Точно также очень часто недоступны пониманию принципы формирования внутреннего убеждения следователя, государственного обвинителя и судьи о виновности обвиняемого и подсудимого, а так же должном ему воздаянии за содеянное в виде уголовного наказания.
Впрочем, часто внутреннее убеждение следователя начинает формироваться на субъективном уровне и строится в отношении подозреваемого с учётом, складывающихся между ними отношений. Если подозреваемый идёт у следователя на поводу, выполняя его требования, сотрудничает с ним, признавая «свою вину», которую формирует следователь в обвинении, то это хороший подозреваемый или обвиняемый, ему можно посочувствовать и даже не избирать меру пресечения в виде заключения под стражу. Такой обвиняемый, получая статус подсудимого, в большинстве случаев находит понимание, как у государственного обвинителя, так и у суда.
Напротив, подозреваемый (обвиняемый или подсудимый) не находит понимания и сочувствия у следователя, государственного обвинителя и суда, если он не признаёт «свою вину» и пытается защищаться от необоснованного обвинения и незаконных в отношение него действий, то есть по их мнению «пытается уйти от ответственности». Такому, как правило, избирается мера пресечения в виде заключения под стражу и мотивом её избрания, в том числе вопреки принципу «презумпции невиновности» является пресловутое не признание «своей вины». Признание же вины расценивается, как «царица доказательств» и облекается в такие формы, как явка с повинной или чистосердечное собственноручное признание вины (да, бывает и такое). Хотя по смыслу уголовно-процессуального закона подобные документы не являются доказательствами, как таковыми, однако, они часто принимаются судами в качестве «царицы доказательств». И это не смотря на то, что их инициаторами, как правило, являются оперативно уполномоченные и следователи. В последние время среди следователей вошла в моду не конкретизация, предъявленного обвинения. Предъявление его с запасом и усиление его эмоциональной составляющей, не подтверждённой доказательствами, за то формирующие и усиливающие, негативное отношение к обвиняемому, путём навязывания свидетелям использование соответствующих эмоциональных эпитетов и обстоятельств, которые фиксируются в их показаниях. К примеру, «обвиняемый нанёс потерпевшей сильный удар, придавший ей при падении ускорение» или «после удара он отлетел на два метра и больше не вставал». Доказать в данном случае силу удара и, вызванное им ускорение, практически невозможно, но эмоциональная окраска события усиливается в ущерб интересам обвиняемого.

▶ _Строки набора данных_

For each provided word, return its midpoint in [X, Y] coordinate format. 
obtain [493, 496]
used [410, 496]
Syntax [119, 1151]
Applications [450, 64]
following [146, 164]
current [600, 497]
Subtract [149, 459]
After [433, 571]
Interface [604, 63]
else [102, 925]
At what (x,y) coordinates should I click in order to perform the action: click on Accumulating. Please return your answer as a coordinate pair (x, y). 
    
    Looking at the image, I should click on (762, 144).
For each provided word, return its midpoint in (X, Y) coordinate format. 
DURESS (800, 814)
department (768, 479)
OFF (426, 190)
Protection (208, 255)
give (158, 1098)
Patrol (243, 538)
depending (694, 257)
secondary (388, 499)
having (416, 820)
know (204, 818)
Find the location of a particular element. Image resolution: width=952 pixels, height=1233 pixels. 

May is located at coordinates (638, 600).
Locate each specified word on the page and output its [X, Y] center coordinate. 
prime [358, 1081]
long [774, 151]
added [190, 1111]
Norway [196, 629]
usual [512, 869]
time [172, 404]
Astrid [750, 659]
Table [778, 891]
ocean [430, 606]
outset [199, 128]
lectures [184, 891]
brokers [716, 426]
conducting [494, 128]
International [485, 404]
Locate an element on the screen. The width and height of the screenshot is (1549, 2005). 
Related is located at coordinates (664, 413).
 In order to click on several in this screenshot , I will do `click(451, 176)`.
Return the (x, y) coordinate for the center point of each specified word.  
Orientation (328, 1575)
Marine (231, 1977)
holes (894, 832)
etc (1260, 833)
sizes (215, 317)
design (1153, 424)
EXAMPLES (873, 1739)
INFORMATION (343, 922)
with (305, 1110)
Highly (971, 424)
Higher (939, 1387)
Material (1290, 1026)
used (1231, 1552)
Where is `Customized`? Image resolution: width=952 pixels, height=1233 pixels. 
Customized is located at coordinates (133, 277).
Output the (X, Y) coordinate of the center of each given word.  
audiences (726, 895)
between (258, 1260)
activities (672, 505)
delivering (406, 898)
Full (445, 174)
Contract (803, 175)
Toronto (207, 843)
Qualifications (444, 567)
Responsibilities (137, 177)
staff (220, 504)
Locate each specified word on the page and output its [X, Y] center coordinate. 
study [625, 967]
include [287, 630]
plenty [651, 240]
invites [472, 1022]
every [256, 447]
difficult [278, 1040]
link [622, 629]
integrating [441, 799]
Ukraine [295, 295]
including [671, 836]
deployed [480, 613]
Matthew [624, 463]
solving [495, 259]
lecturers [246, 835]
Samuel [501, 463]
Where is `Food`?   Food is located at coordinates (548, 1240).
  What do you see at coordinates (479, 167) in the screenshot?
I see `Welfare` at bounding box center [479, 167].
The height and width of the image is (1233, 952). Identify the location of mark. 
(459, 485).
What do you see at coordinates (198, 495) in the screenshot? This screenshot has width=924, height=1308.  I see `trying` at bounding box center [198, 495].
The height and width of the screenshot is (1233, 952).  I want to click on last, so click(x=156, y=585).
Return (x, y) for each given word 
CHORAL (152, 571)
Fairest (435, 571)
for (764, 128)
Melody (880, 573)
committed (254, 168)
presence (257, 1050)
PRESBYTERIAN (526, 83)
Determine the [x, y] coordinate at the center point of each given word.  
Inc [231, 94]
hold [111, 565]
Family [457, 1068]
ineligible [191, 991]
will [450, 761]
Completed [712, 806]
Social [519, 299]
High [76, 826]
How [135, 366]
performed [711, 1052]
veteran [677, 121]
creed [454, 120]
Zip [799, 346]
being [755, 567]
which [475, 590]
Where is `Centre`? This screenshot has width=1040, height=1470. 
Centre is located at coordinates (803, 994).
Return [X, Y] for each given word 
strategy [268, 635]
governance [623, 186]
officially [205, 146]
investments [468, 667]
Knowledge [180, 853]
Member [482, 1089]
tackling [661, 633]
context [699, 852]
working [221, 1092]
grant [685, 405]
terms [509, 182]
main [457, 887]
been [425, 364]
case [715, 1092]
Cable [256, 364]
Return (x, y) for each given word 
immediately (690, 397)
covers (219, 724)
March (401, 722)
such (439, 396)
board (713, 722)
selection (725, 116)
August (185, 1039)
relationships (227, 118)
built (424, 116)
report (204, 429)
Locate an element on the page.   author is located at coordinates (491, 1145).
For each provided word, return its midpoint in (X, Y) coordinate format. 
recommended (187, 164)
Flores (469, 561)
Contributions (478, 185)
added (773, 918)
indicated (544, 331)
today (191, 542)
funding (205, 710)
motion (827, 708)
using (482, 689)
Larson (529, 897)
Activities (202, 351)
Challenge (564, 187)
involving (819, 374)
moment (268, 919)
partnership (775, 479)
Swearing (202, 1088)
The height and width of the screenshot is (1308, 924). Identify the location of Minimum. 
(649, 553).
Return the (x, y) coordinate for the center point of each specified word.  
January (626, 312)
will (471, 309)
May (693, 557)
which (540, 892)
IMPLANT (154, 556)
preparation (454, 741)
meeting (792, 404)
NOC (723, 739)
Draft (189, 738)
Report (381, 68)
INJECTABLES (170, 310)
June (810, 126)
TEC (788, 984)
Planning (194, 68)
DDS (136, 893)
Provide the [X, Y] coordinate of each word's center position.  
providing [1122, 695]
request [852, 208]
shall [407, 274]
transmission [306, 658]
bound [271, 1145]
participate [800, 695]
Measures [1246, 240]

▶ _Письменное задание 1_
Оформите нумерованным списком строки записей от строки с «sizes (215, 317)» до строки с «What do you see at coordinates (198, 495)» включительно. Пустые строки не включайте.
▶ _Письменное задание 2_
Продолжите текст о формировании внутреннего убеждения следователя, обвинителя и суда с того места, на котором он заканчивается.

▶ _Результат 1_
1. sizes (215, 317)
2. design (1153, 424)
3. EXAMPLES (873, 1739)
4. INFORMATION (343, 922)
5. with (305, 1110)
6. Highly (971, 424)
7. Higher (939, 1387)
8. Material (1290, 1026)
9. used (1231, 1552)
10. Where is `Customized`? Image resolution: width=952 pixels, height=1233 pixels. 
11. Customized is located at coordinates (133, 277).
12. Output the (X, Y) coordinate of the center of each given word.  
13. audiences (726, 895)
14. between (258, 1260)
15. activities (672, 505)
16. delivering (406, 898)
17. Full (445, 174)
18. Contract (803, 175)
19. Toronto (207, 843)
20. Qualifications (444, 567)
21. Responsibilities (137, 177)
22. staff (220, 504)
23. Locate each specified word on the page and output its [X, Y] center coordinate. 
24. study [625, 967]
25. include [287, 630]
26. plenty [651, 240]
27. invites [472, 1022]
28. every [256, 447]
29. difficult [278, 1040]
30. link [622, 629]
31. integrating [441, 799]
32. Ukraine [295, 295]
33. including [671, 836]
34. deployed [480, 613]
35. Matthew [624, 463]
36. solving [495, 259]
37. lecturers [246, 835]
38. Samuel [501, 463]
39. Where is `Food`?   Food is located at coordinates (548, 1240).
40.   What do you see at coordinates (479, 167) in the screenshot?
41. I see `Welfare` at bounding box center [479, 167].
42. The height and width of the image is (1233, 952). Identify the location of mark. 
43. (459, 485).
44. What do you see at coordinates (198, 495) in the screenshot? This screenshot has width=924, height=1308.  I see `trying` at bounding box center [198, 495].

▶ _Результат 2_
Всё это в полной мере испытал на себе мой подзащитный в ходе предварительного и судебного следствия по уголовному делу, о котором далее пойдёт речь. Случилось, так, что он, будучи в хорошем настроении, со своей супругой вышел на вечернюю прогулку. Супруги, завершая вечерний моцион, выпили по бутылочке пива и направились домой. В результате оказались, как говорится в не то время и не в том месте. Они ни о чём плохом и не помышляли, просто хотели зайти в свой подъезд. Но дорогу им преградила сильно пьяная женщина, которая повисла на входной двери. Супруги доподлинно сами не знают, как это произошло. Они рассказывают, что стали увещевать женщину освободить им проход и пытались пройти в подъезд. В результате в подъезд они вошли, но пьяная женщина сорвалась и упала с крыльца, ударилась головой об асфальтовое покрытие и в последствие скончалась от черепно-мозговой травмы. Возможно, кто-то из них, как они полагают, задел женщину во время похода в дверь подъезда. Защищая друг друга, каждый из них на предварительном следствии утверждал, что именно он нечаянно задел женщину. В результате весы истины не уравновешивались, и спор решил следователь, сам, назначив виновного.
Он рассудил, что мужчина ранее судим за совершение особо тяжкого преступления, да и сильнее физически, следовательно, именно он совершил преступление в отношении пьяной женщины, упавшей с крыльца.
Расследование по делу началось с чистосердечного признания, написанного мужчиной собственноручно. В последствие мой подзащитный рассказывал, как родился этот документ. Следователь заявил, что будут подвергнуты аресту оба супруга, если он не напишет «чистосердечное» признание. Испугавшись за свою подругу, мой будущий подзащитный написал под диктовку чистосердечное признание примерно следующего содержания: «Сегодня перед проведением опроса хочу сообщить о том, что именно я, а не моя супруга оттолкнул женщину от моего подъезда, которая упала и ударилась головой об асфальт. Данное заявление я делаю добровольно без оказания на меня какого-либо воздействия». Поскольку он не отличается особой грамотностью, то вряд ли смог его написать самостоятельно. В дальнейшем этот не процессуальный документ сыграл с ним злую шутку. Сколько, он не пытался утверждать, что написал «чистосердечное признание» под психологическим воздействием, ему уже некто не поверил. Мало того, как только он заикнулся о том, что написал признание под давлением следователя, ему было предъявлено обвинение по части 4 статьи 111 УК РФ (умышленное причинение тяжкого вреда здоровью повлёкшее по неосторожности смерть потерпевшего) и избрана мера пресечения в виде содержания под стражей.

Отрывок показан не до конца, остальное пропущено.